→ EXERCISE REQUIREMENTS
Give back an exact copy of the lines in the records below, from the line that has "Task: Click the yellow info icon in toolbar" through the line that has "Task: Click the CoinMarketCap watermark text", and nothing besides.

*** INFORMATION

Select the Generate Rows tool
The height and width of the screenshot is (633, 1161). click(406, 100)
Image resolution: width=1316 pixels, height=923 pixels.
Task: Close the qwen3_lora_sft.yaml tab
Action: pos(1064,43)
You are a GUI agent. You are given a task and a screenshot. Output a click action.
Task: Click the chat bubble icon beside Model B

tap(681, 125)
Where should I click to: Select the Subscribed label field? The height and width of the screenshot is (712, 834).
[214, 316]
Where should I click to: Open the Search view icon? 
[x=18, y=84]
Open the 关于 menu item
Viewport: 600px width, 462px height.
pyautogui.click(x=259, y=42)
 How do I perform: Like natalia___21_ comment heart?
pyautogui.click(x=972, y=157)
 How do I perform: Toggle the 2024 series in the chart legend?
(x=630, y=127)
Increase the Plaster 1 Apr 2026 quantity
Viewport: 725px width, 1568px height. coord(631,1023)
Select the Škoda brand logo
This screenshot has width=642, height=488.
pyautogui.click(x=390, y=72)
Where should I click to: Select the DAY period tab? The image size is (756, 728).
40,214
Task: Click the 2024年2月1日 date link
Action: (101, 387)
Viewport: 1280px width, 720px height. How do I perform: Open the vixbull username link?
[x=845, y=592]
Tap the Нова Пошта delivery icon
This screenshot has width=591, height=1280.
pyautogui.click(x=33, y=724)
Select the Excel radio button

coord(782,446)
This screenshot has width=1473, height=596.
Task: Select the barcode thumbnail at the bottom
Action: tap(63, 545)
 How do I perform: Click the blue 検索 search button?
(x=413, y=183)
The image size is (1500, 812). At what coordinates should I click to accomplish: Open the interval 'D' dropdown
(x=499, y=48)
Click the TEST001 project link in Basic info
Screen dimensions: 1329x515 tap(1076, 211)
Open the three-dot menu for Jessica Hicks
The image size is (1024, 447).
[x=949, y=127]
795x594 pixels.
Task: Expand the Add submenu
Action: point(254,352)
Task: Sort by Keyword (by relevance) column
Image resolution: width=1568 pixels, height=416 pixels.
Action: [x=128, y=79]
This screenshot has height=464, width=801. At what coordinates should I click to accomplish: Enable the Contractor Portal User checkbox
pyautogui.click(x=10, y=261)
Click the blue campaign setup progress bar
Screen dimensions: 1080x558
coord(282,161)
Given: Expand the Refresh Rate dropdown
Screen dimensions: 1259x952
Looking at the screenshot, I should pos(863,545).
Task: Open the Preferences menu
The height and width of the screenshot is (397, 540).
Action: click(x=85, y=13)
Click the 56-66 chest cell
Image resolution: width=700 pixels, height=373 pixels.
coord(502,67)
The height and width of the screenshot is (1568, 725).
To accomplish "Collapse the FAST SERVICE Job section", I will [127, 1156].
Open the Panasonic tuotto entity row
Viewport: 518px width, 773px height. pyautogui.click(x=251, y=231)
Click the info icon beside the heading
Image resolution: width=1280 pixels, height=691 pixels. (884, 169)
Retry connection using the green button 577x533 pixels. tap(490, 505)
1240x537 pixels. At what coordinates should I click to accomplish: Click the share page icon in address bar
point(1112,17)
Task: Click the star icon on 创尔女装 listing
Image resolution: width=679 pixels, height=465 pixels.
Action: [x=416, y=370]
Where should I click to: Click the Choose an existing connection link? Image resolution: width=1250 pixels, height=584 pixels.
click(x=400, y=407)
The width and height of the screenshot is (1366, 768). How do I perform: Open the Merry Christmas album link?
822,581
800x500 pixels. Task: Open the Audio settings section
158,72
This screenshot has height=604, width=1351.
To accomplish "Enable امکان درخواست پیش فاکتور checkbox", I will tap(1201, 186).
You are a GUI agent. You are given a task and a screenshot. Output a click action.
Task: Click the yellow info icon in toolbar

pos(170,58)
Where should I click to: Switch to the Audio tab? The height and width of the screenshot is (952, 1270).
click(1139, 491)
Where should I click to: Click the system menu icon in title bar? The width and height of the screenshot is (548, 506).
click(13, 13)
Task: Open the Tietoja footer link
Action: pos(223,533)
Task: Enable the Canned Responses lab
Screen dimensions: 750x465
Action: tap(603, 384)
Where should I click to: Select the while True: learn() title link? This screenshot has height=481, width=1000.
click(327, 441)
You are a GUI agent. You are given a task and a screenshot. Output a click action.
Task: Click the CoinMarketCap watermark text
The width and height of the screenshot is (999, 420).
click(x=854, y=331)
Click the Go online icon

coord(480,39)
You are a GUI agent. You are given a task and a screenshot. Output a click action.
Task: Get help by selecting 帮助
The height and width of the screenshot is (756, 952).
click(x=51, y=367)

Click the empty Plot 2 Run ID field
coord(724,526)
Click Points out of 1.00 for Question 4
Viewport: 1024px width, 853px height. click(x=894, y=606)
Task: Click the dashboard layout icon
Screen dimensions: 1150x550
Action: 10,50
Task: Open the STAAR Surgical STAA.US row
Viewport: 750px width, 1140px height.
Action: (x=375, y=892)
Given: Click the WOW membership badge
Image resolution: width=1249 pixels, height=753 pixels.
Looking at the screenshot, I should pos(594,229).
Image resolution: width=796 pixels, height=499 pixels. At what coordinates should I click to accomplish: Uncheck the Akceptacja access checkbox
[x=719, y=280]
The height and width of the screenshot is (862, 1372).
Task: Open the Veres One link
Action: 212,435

******

→ ANSWER SPACE
Task: Click the yellow info icon in toolbar

pos(170,58)
Where should I click to: Switch to the Audio tab? The height and width of the screenshot is (952, 1270).
click(1139, 491)
Where should I click to: Click the system menu icon in title bar? The width and height of the screenshot is (548, 506).
click(13, 13)
Task: Open the Tietoja footer link
Action: pos(223,533)
Task: Enable the Canned Responses lab
Screen dimensions: 750x465
Action: tap(603, 384)
Where should I click to: Select the while True: learn() title link? This screenshot has height=481, width=1000.
click(327, 441)
You are a GUI agent. You are given a task and a screenshot. Output a click action.
Task: Click the CoinMarketCap watermark text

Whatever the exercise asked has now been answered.